▶ [Tasks to complete]:
a – Can you extract the passage of the Terra Incognita reviews that starts at "Rating: 5 stars" and ends at "four different occasions."?
b – What do the Terra Incognita reviews state on these points?
(i) On how many occasions does Sara Wheeler mention Therm-a-Rest by name?
(ii) How long was the continuous period on the ice that the two-star reviewer spent?
(iii) What rating accompanies the summary "The next best thing to being at the bottom of the planet"?

Review: Fittingly, Ms. Wheeler seems enraptured by the splendour of great white south. Most who have been to the Arctic or Antarctic has suffered the same fate. However she seems a bit full of herself at times, and this distracts noticably from the book. There were times when I thought to myself that she was in Antarctica for social reasons (to "party"!) rather than to discover the essence of the place.
Still, if you can ignore the aren't-I-great parts, it makes for a good read.

Rating: 5 stars
Summary: The next best thing to being at the bottom of the planet
Review: For many years, I've considered Antarctica my ultimate travel destination. After reading Terra Incognita, I have a craving for the white continent. Sara Wheeler mixes the ingredients of this tasty narrative with the same creativity she employs in her ever-present bread puddings (recipe included). Moldy bits from the diaries of early polar explorers, a pinch of salty scientists, fresh personal perspective, and a dollop of quirky characters, are all served up with a heaping helping of humor that will have you begging for more. On top of that, she mentions my company's most well-known product, Therm-a-Rest, by name on four different occasions.

Rating: 2 stars
Summary: Only half correct
Review: Having read the reviews of other people I feel moved to add my comments. I have worked in Antarctic science and tourism for ten years, including one continuous period of 39 months on the ice.

I was working on one of the "Bawdy British", "Toilet Humour" bases when Ms Wheeler came visiting on an all-expenses-paid, freebie holiday that would cost Mr or Mrs Normal more than U$100,000 if he/she tried to repeat the trip. I.E. Forget about it being within the reach of anyone "normal".

(i) We didn't know who she was (ii) We didn't know why she was coming (iii) We hadn't been told we were supposed to "entertain her" (iV) She arrived at last-call, read "last chance to read/write letters, party with "outsiders" and see others outside nine other winterers for nine months. (v) She didn't attempt to integrate

Consequently, nobody took too much notice of her.

▶ [Supplied information]:
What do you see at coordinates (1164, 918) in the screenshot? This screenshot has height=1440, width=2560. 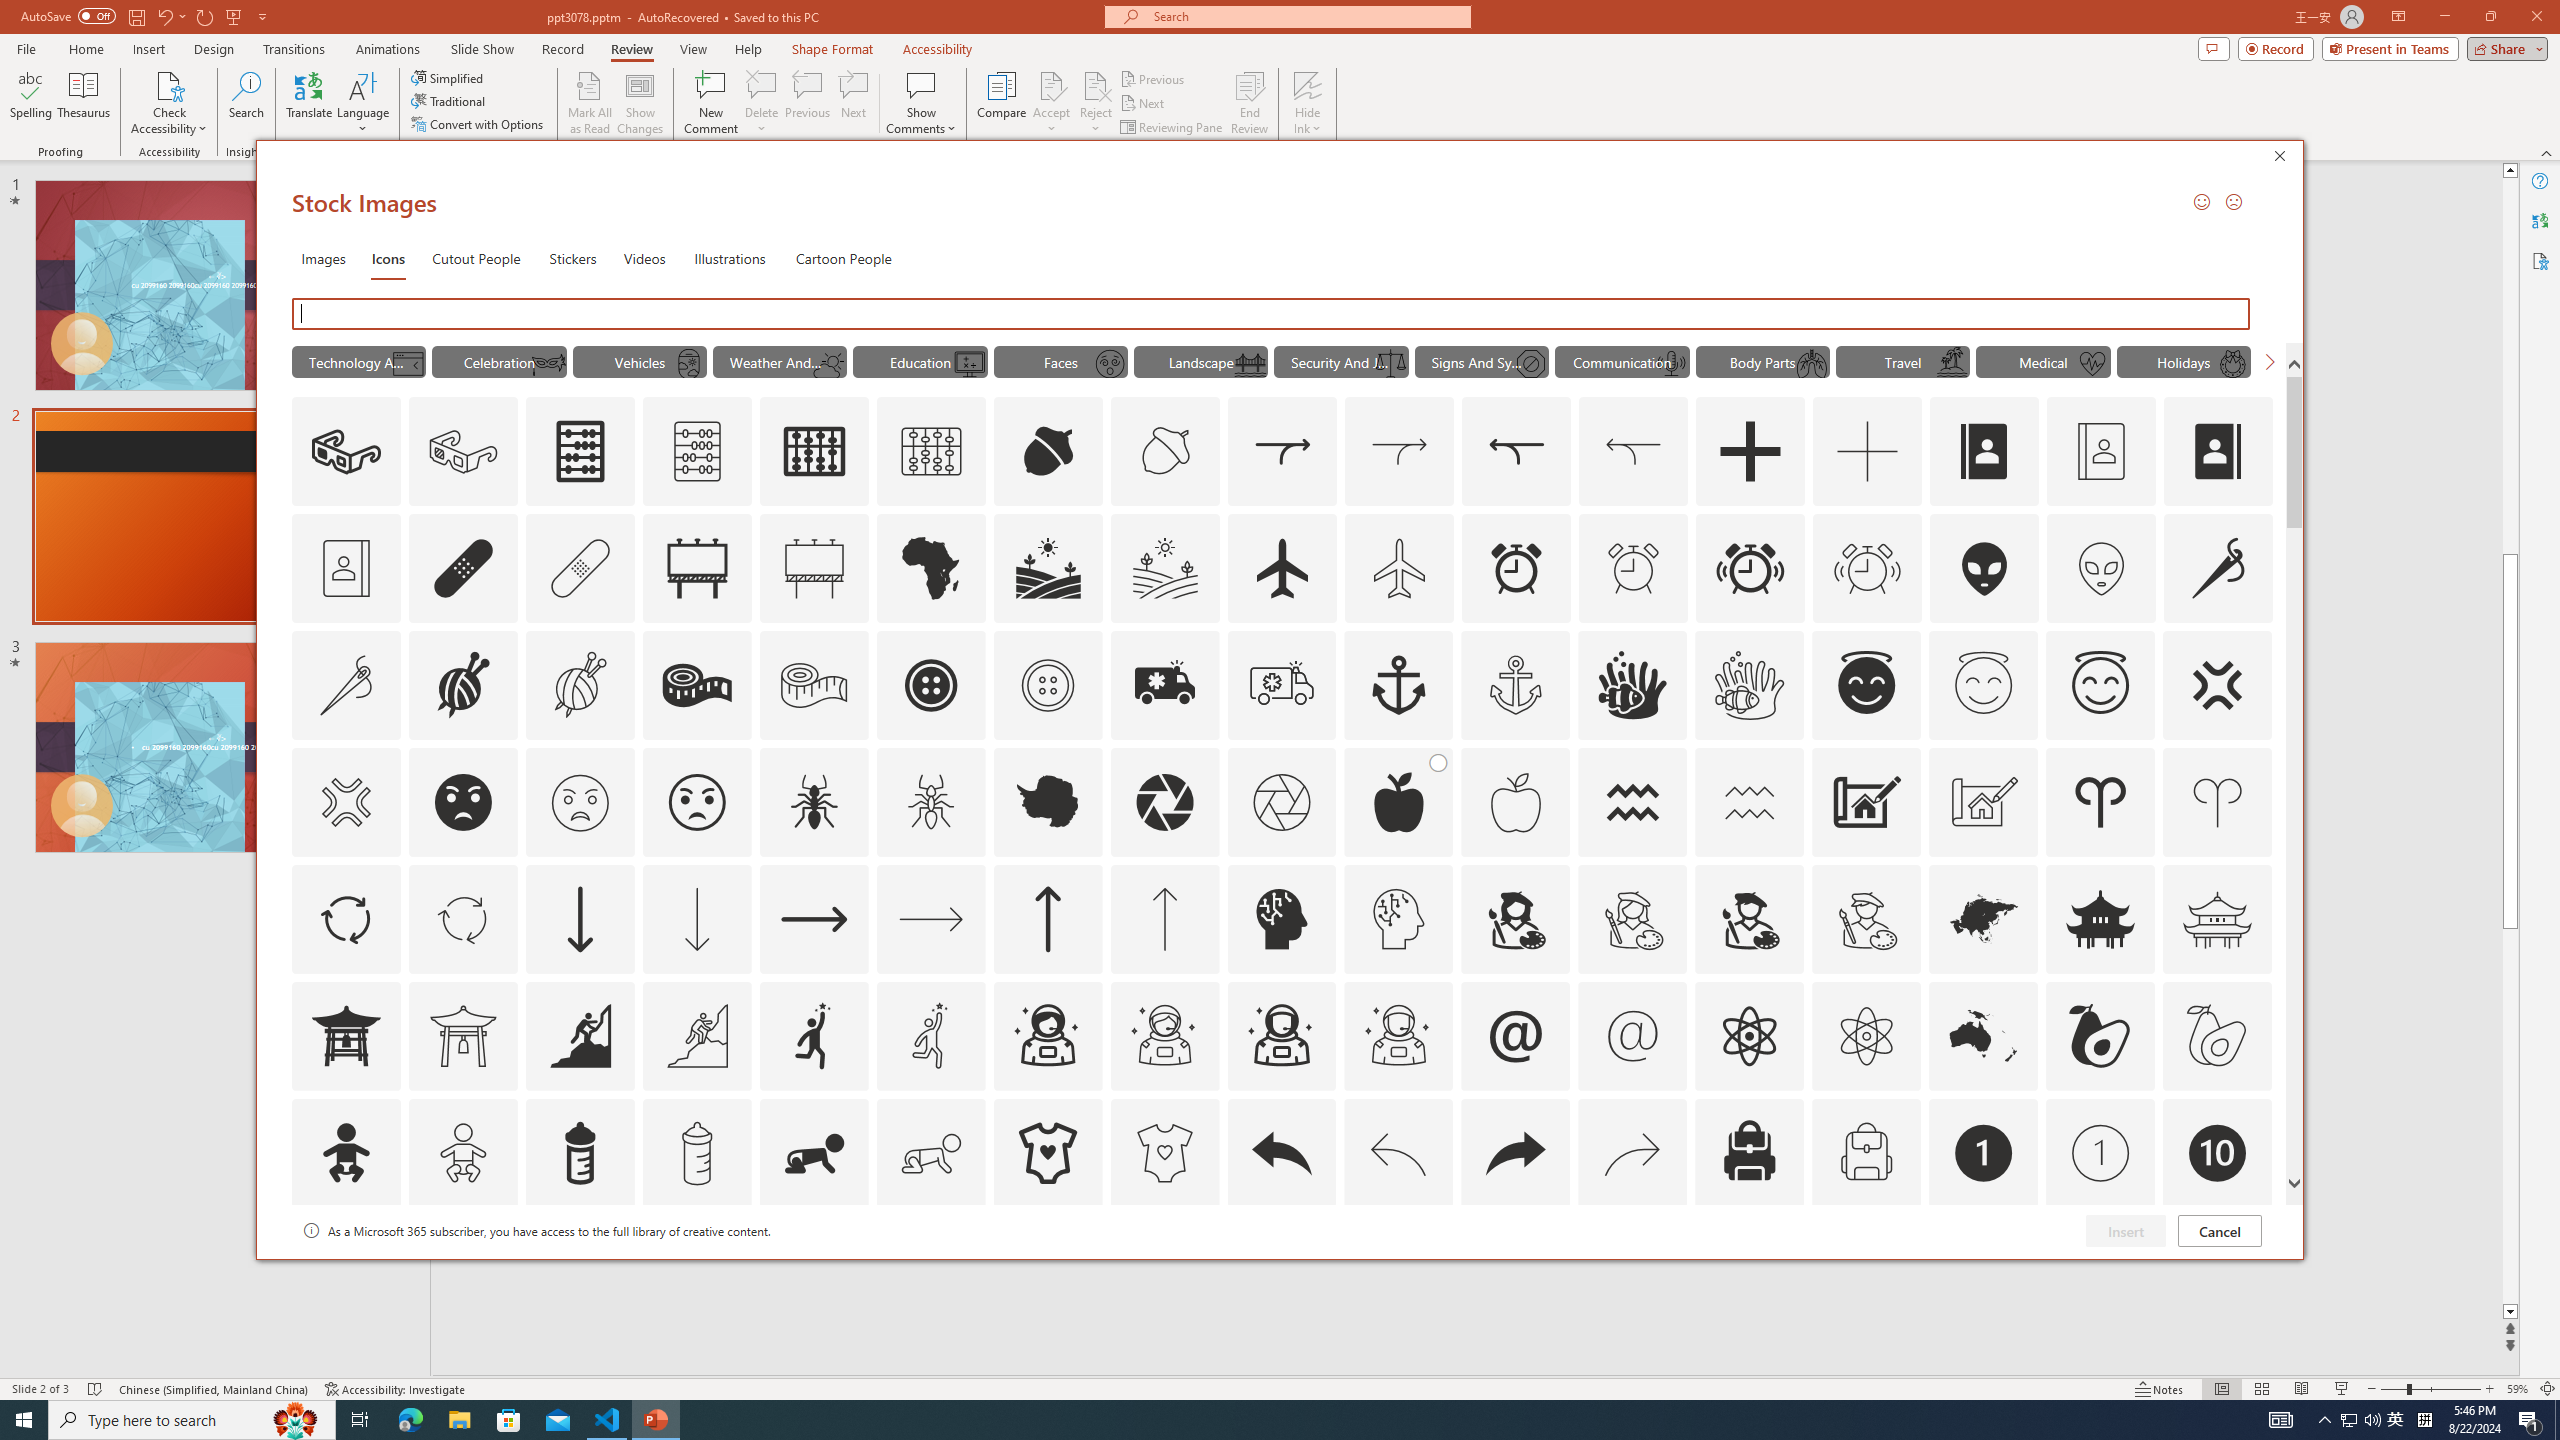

▶ [Expected outputs]:
a –
Rating: 5 stars
Summary: The next best thing to being at the bottom of the planet
Review: For many years, I've considered Antarctica my ultimate travel destination. After reading Terra Incognita, I have a craving for the white continent. Sara Wheeler mixes the ingredients of this tasty narrative with the same creativity she employs in her ever-present bread puddings (recipe included). Moldy bits from the diaries of early polar explorers, a pinch of salty scientists, fresh personal perspective, and a dollop of quirky characters, are all served up with a heaping helping of humor that will have you begging for more. On top of that, she mentions my company's most well-known product, Therm-a-Rest, by name on four different occasions.

b –
(i) Four
(ii) 39 months
(iii) 5 stars